> What you will do: For this task, extract exactly the lines of the data below, from the line containing "Task: Click the DocRef Reference input field" through the last one, with pictures left out.

> Records supplied:
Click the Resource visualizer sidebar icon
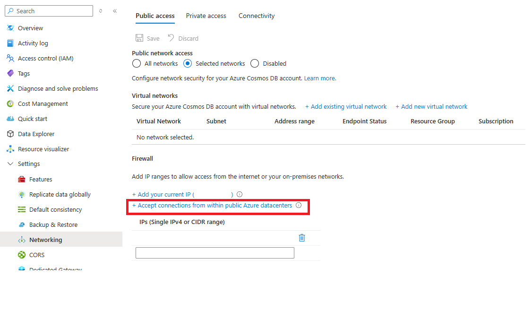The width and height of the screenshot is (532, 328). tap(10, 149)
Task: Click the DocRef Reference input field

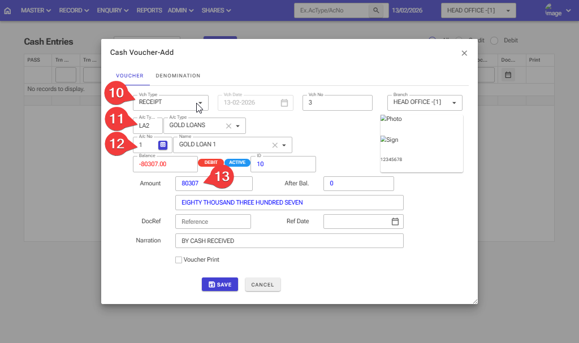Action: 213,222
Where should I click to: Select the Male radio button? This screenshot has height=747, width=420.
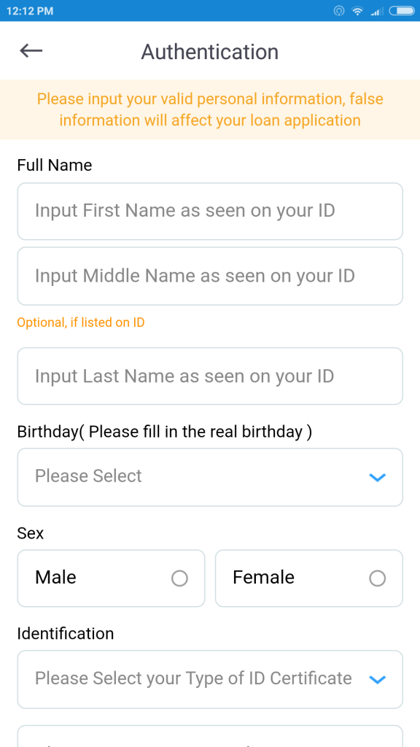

> Response area:
Task: Click the DocRef Reference input field

Action: 213,222
Where should I click to: Select the Male radio button? This screenshot has height=747, width=420.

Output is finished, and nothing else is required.